▶ Aim:
Please reproduce word for word the part of the text on the right hand rule and force-free fields below, from "- Mostly applied" up to and including "magnetic fiedl B.".

____ Document text

Well, you might want to adjust this "explanation" of the "right hand rule." The only "right hand rule" I ever learned was to obtain the field around a current carrying wire or get the direction of the cross product and stuff like that. Actually, here is a nice page summing up a lot of "right hand rules."
But let us deduce some what you wrote:
- When the current goes through some conductor so far so fine
- at some other "angle" than the force free one HUH? What exactly does "force free" mean? It is a specific qualification in plasma physics. I basically means that, in the limit of negligible plasma pressure the equation JxB=0 holds, which means that the current is flowing along the magnetic field and one can write that μ0J= αB. In the case of zero current, this means that the magnetic field is a potential field B=grad(φ). And if the current is non-zere then we have curl(B) = αB and what then happens is whether α is a constant or a function of space. If it is a constant one deduces a Helmholtz equation for the magnetic field -▼2B = α2B
- so that you have a curl component. I don't know what that means, curl of what? I guess the magnetic field, but there is always a curl of the magnetic field, also in a force free setting as we see in the point above.
- Mostly applied to wire but flux tubes with helicity have this curl component. So, I guess you mean "twist" with "curl" and you mean "twist" with "helicity," because helicity is defined as the volume integral of the vector potential A dotted into the magnetic fiedl B.

________
____ Data section

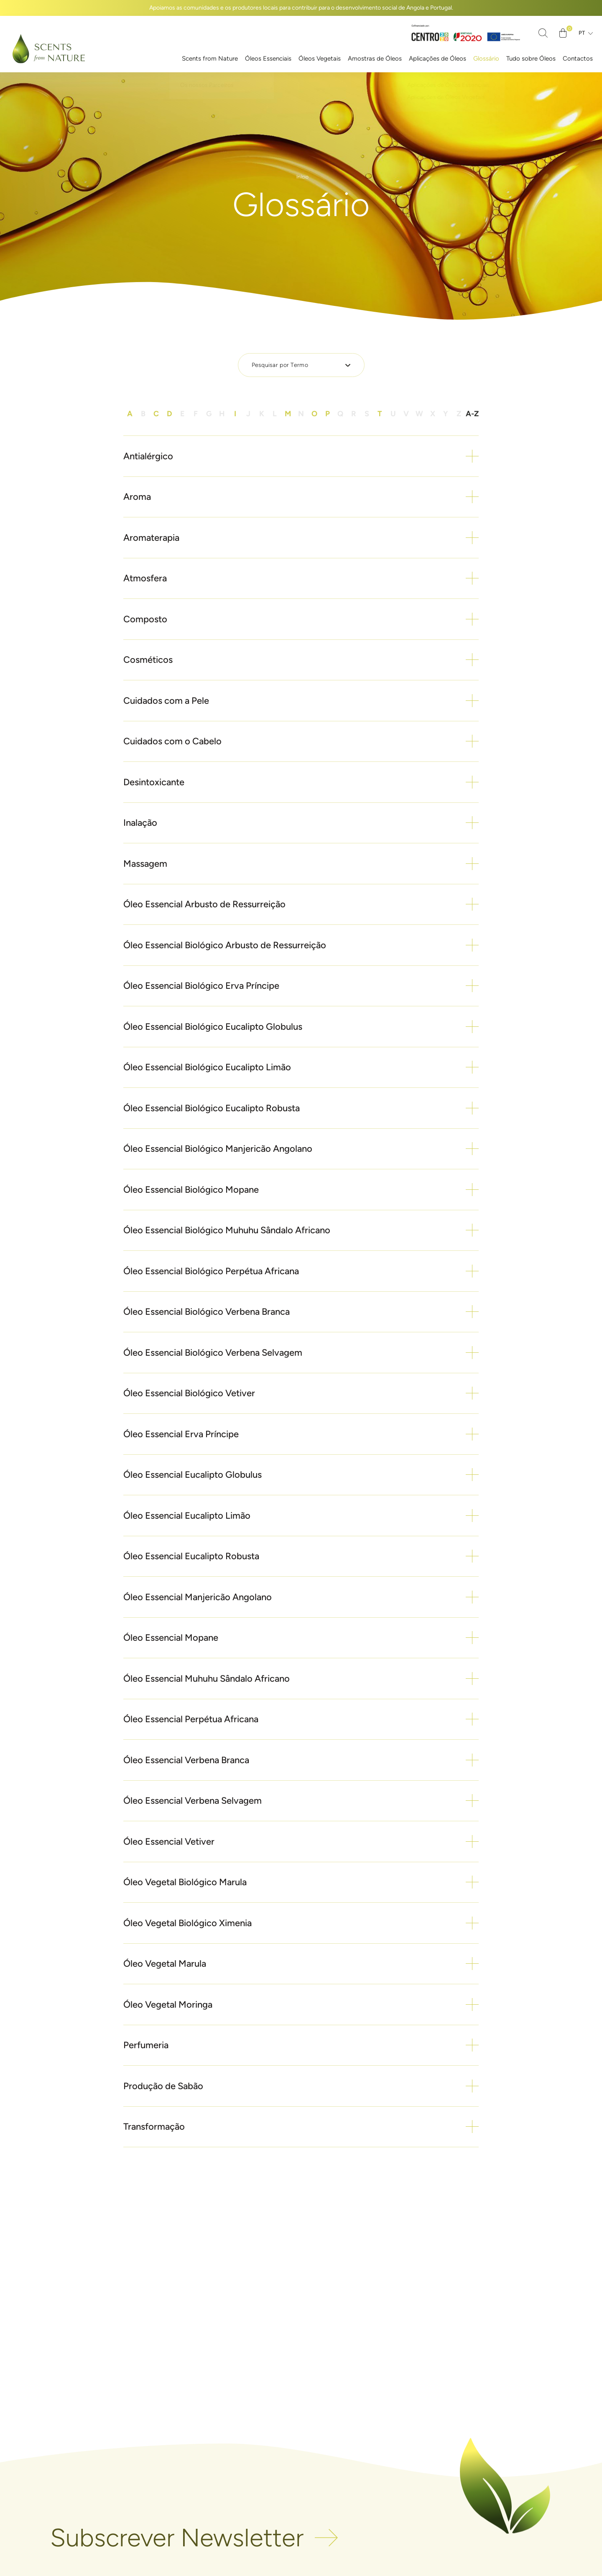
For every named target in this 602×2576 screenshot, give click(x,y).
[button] (301, 457)
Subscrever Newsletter (177, 2538)
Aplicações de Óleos (437, 58)
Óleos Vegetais (319, 58)
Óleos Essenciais (268, 58)
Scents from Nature (210, 58)
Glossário (486, 58)
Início (302, 176)
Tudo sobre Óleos (531, 58)
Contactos (578, 58)
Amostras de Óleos (375, 58)
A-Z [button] (472, 413)
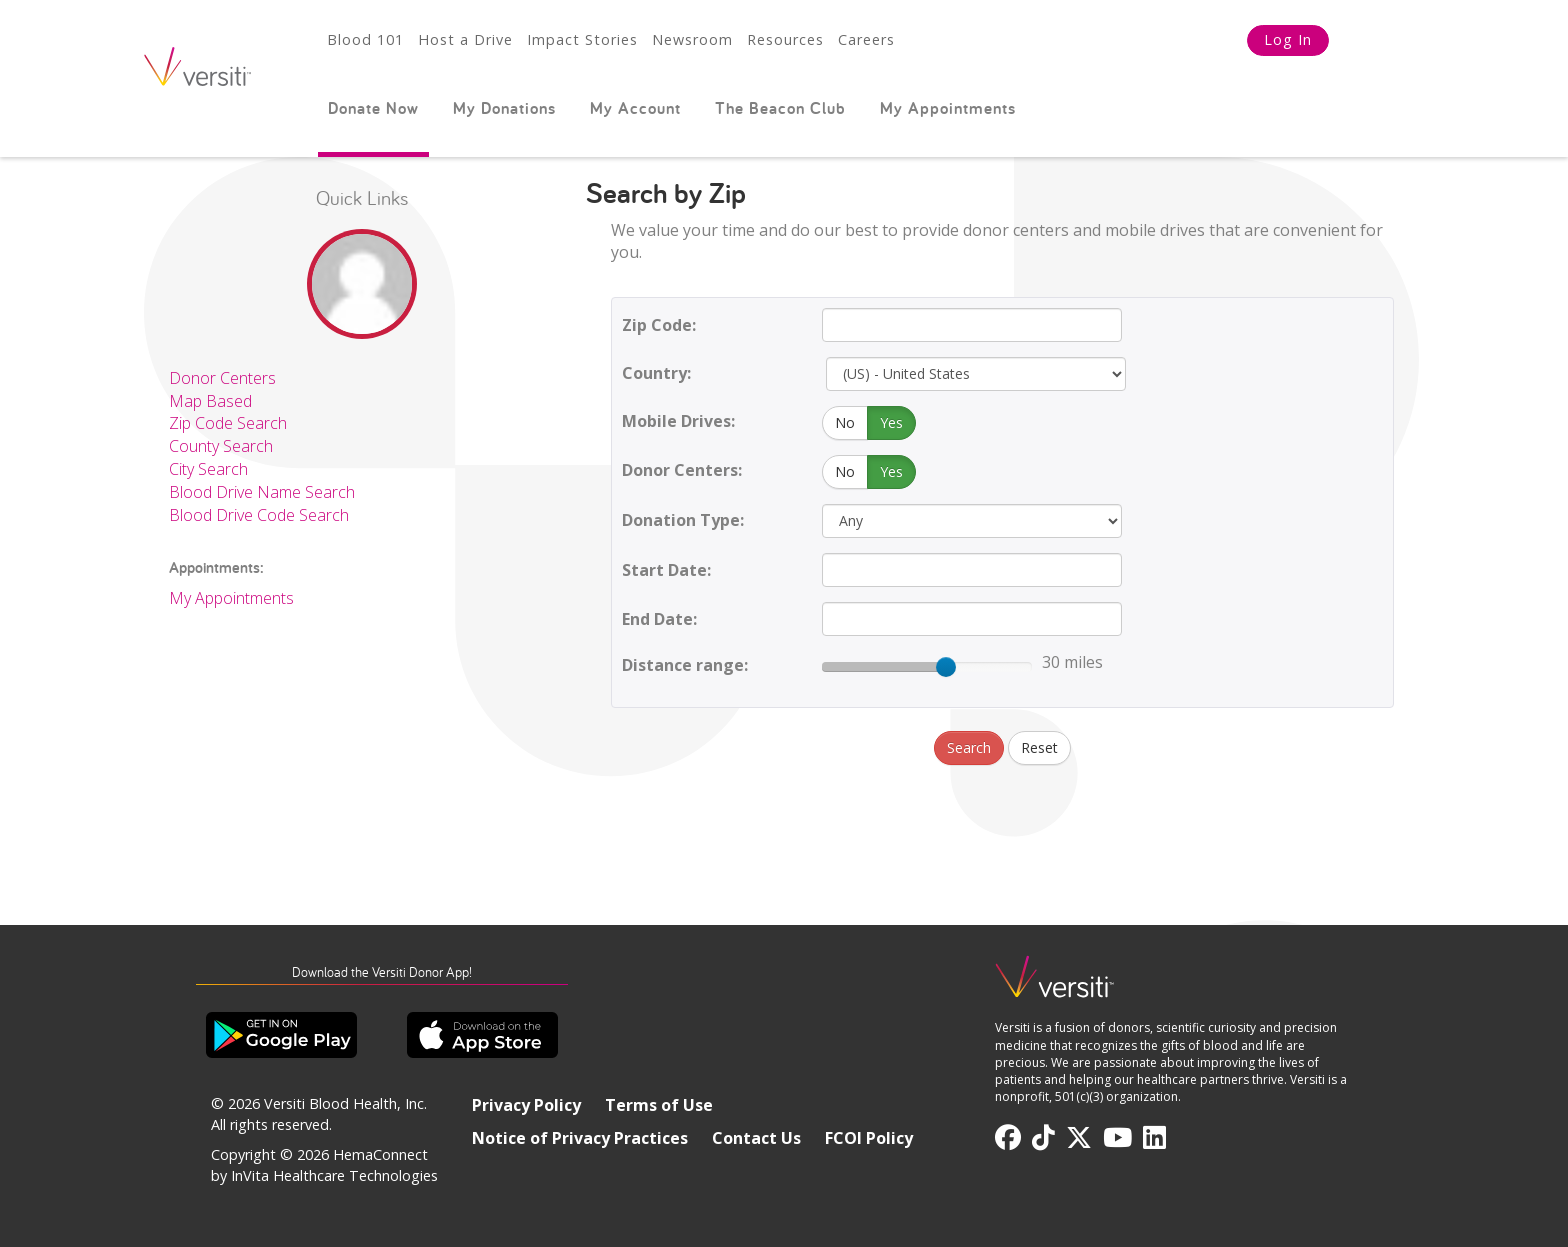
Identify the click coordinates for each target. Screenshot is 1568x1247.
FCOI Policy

________

▶ Result below:
- Mostly applied to wire but flux tubes with helicity have this curl component. So, I guess you mean "twist" with "curl" and you mean "twist" with "helicity," because helicity is defined as the volume integral of the vector potential A dotted into the magnetic fiedl B.